Table of Contents
Overview
Security Assessments
Monitoring
Infrastructure
Code
Connection Security
Data Security
Related Articles
Overview
Coursedog is a cloud-native application running on Amazon Web Services (AWS) and therefore does not store any sensitive data (e.g. PII, Student Data, credit cards, etc.).
We have a modern application architecture and utilize a series of security best practices which are outlined below.
Security Assessments
For more in-depth information, please visit our publicly available HECVAT.
An external audit of our application from SecurityScorecard is attached at the bottom of this page. SecurityScorecard allows you to sign up and monitor applications for security updates.
Monitoring
We audit our infrastructure regularly, ensuring deployments are up-to-date and are indeed required to run.
Coursedog uses industry-best tools to monitor our infrastructure and is notified of anomalies and attacks. Coursedog has over 15 metrics in place to detect DDoS, fish for data, penetration testers, slowdowns in response times, etc.
The Coursedog backend engineering team also follows AWS best practices for server-level penetration testing.
Infrastructure
Coursedog is fully hosted in the AWS cloud and leverages their best practices. See the AWS controls and SOC documentation page for more information.
Coursedog uses a separate Virtual Private Cloud (VPC) for each environment with private and public subnets. The app servers are placed in private subnets and load balancers on public subnets.
Coursedog has placed WAF in front of all applications, which in turn protects our APIs against bots and exploits that consume resources, skew metrics, or cause downtime.
Coursedog uses an automated configuration management tool and automated deployments to minimize errors.
Coursedog uses immutable infrastructure to avoid having to manage and update our services on our own. Instead, we upgrade them.
Coursedog database (DB) clusters are backed up every 8 hours, and Coursedog performs test recoveries monthly.
Each customer has its own database within a single MongoDB instance to prevent data leakage.
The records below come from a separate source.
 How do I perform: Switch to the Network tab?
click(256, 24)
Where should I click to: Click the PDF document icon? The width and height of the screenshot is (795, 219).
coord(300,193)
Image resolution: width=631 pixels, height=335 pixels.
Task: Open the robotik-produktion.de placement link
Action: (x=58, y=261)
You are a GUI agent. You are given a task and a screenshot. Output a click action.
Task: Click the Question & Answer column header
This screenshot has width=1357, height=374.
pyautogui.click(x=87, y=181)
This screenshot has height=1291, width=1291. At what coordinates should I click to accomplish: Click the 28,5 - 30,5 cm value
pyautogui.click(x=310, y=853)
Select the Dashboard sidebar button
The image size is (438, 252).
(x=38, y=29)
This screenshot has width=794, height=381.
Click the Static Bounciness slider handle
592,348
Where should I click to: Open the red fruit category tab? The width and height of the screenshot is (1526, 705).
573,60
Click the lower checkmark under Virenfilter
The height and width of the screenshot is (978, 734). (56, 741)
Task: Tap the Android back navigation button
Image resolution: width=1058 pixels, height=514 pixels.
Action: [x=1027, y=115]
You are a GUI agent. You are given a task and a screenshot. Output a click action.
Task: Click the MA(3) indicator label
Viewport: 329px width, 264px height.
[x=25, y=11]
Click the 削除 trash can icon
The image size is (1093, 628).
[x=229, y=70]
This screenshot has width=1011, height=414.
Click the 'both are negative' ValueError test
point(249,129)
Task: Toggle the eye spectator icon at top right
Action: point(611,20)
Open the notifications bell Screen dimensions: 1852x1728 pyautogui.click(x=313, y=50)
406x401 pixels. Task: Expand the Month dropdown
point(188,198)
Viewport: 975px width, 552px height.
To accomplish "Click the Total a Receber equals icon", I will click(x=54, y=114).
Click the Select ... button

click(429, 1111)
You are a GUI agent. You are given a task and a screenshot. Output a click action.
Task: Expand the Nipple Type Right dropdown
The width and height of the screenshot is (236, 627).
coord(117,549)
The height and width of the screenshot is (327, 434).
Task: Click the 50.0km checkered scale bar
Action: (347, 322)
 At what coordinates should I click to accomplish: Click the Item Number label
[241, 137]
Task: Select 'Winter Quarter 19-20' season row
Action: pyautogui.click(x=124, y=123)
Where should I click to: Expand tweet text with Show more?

Coursedog encrypts all communication between clients, servers, and internal infrastructure. All sensitive data like passwords and session tokens are encrypted, and Coursedog never stores the plaintext representation of them.
Coursedog logs API calls, DB queries, and calls to internal services. Coursedog centralizes the logs and monitors them. Each month Coursedog stores over 3GB of logs, which are analyzed to gain extra insights into the well-being of the app.
Coursedog monitors the performances of the server, DB, etc., and receives alerts when something wrong is going on. Atop that, Coursedog scales up and down our resources.
Coursedog uses rate limiter to prevent API's abuses
You can learn more about our infrastructure here.
Code
Coursedog follows OWASP best practices.
All endpoints have a well-defined, strict schema that validates and sanitizes users' input.
Every dependency is evaluated. Coursedog uses as few dependencies as possible, applying security patches whenever these are released to minimize the surface area of a possible attack.
Coursedog runs security linters on the code and Coursedog uses test automation tools. The code spends 28000 minutes in CI monthly.
Coursedog uses security headers for all HTTP requests.
Every addition to the code base is peer-reviewed and assessed with a security checklist which includes:
Ensuring all of the user input is validated and sanitized.
HTTP endpoints are behind an auth layer.
Role access control is in place.
No vulnerable dependency has been introduced.
No fishing for data is possible.
Connection Security
Coursedog uses HTTPS to encrypt traffic between the web server and the user’s browser. We do not serve any resources over insecure HTTP.
Coursedog uses HSTS (HTTP Strict Transport Security) to ensure that browsers will only allow opening a secure connection to our servers. This protects against protocol downgrade and cookie hijacking attacks.
Coursedog supports almost all University-supported authentication techniques and prefers Shibboleth/CAS single sign on.
Data Security
Our database is encrypted with AES-256, an industry standard encryption algorithm.
Coursedog encrypts all user information before we store credentials in our database.
Coursedog uses randomly generated session tokens to identify users, which are sent over HTTPS in every request so we can ensure that data is only accessible by users with the correct privileges. We implement session timeouts consistent with industry best practices.
The Coursedog database and backups are managed by MongoDB, a reputable industry leader. Only our servers are IP whitelisted to access the database, and the connection between our server and database is encrypted. Coursedog takes advantage of MongoDB's expertise in creating a strong security profile.